Las bibliotecas nos parecen centros vivos de cultura, pero son depósitos de culturas agonizantes. Las bibliotecas existen y son necesarias porque el pasado se desvanece, un pasado que consideramos debe ser preservado, con la ilusión que nos podrá aleccionar sobre cómo actuar y pensar; también por el placer de conocer los errores y aciertos de los seres del pasado. Las bibliotecas mantienen vivos textos moribundos. Una visita a una biblioteca constituye un salto en el tiempo. De pronto, en una biblioteca, inevitablemente silenciosa, vacía, al sentarnos rodeados de libros que hemos buscado por estanterías que a veces se adentran por corredores subterráneos interminables, o se disponen en estantes en las alturas a las que se llega por pasarelas suspendidas en el vacío, y que vamos abriendo, cambiamos de tiempo y de espacio. Estudiar en una biblioteca es como meditar ante un monumento funerario, un túmulo o una lápida en un cementerio. Nos damos cuenta de lo que tuvimos y fuimos, y de lo que hemos perdido. Textos ilegibles por la grafía y la lengua, cuyos referentes se desconocen y que solo se recuperan parcialmente tras esfuerzos a menudo infructuosos. Una biblioteca nos da la medida de la cortedad de la vida humana y de su riqueza, de cómo seres del pasado, de vidas aún más breves que las nuestras, fueron acumulando saberes que ampliaron el mundo conocido, y que se hubieran derrumbado o habrían enmudecido si la biblioteca no los hubiera rescatado y preservado.

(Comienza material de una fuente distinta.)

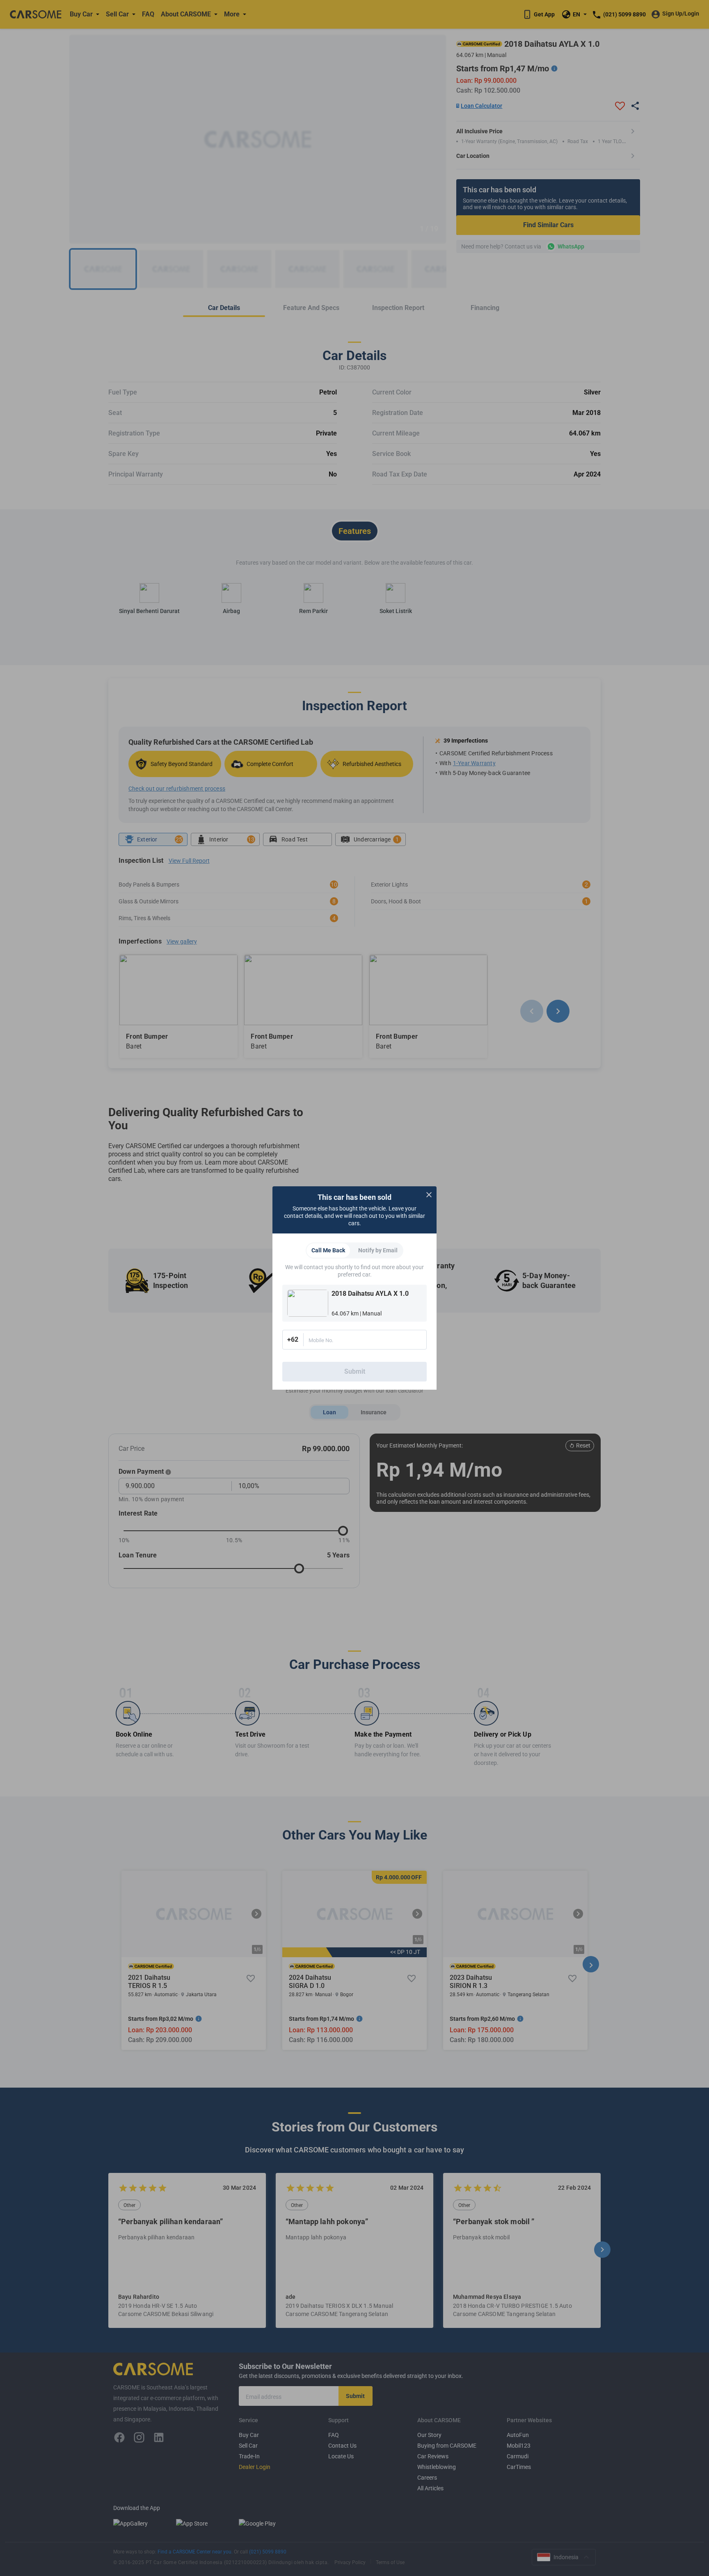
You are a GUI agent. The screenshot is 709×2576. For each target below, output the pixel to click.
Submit (354, 1371)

Hoy, los descubrimientos tienen lugar no en el exterior, sino en el interior de una biblioteca. La apertura de un libro que nadie hasta entonces ha ojeado, deja caer o muestra, plegado, pegado a veces al interior de la portada, un manuscrito más antiguo, perdido, desconocido. Recuerdo que le lectura de un ejemplar de la Geografía del autor griego Estrabón, en una edición de gran formato de principios del siglo XIX, en la biblioteca de la Universidad de Barcelona, a finales del siglo XX, reveló, insertado entre dos páginas, una carta cuidadosamente plegada: el papel era de calidad. La hoja, inmaculada, como si el tiempo no la hubiera manchado. Fue escrita a finales del siglo XVIII. Estaba firmada por el cónsul Napoleón Bonaparte. No estaba clasificada. Desde entonces, nadie había abierto el libro.
La biblioteca acoge a libros que mayoritariamente nadie ha leído ni nadie leerá. Como lápidas con los nombres grabados de desconocidos, ante las que nadie se detiene y se inclina, las estanterías y los armarios acogen prietas filas de libros enmudecidos. Una biblioteca encierra voces calladas que nadie escucha ni nadie ha escuchado salvo el autor -si estaba vivo cuando el libro fue impreso o copiado. Pero la biblioteca no acalla las voces. Quien avanza la mano y coge un libro sabe que, al abrirlo, la voz volverá a incitar al dialogo callado, que aceptaremos o no.
Hoy, cuando el pasado produce indiferencia, se abren bibliotecas sin libros: instituciones que creen que el presente, siempre cambiante es lo que nos puede producir una ilusión de vida constantemente renovada -pero ciega, sin la luz, por mortecina y desconocida que sea, que el pasado aporta. La biblioteca es el lugar donde se parte, con escasas posibilidades de éxito, y con un camino tan largo y desconcertante que causa vértigo, intuyendo que nuestra vida es demasiado corta para concluir una tarea semejante, a la búsqueda del tiempo perdido.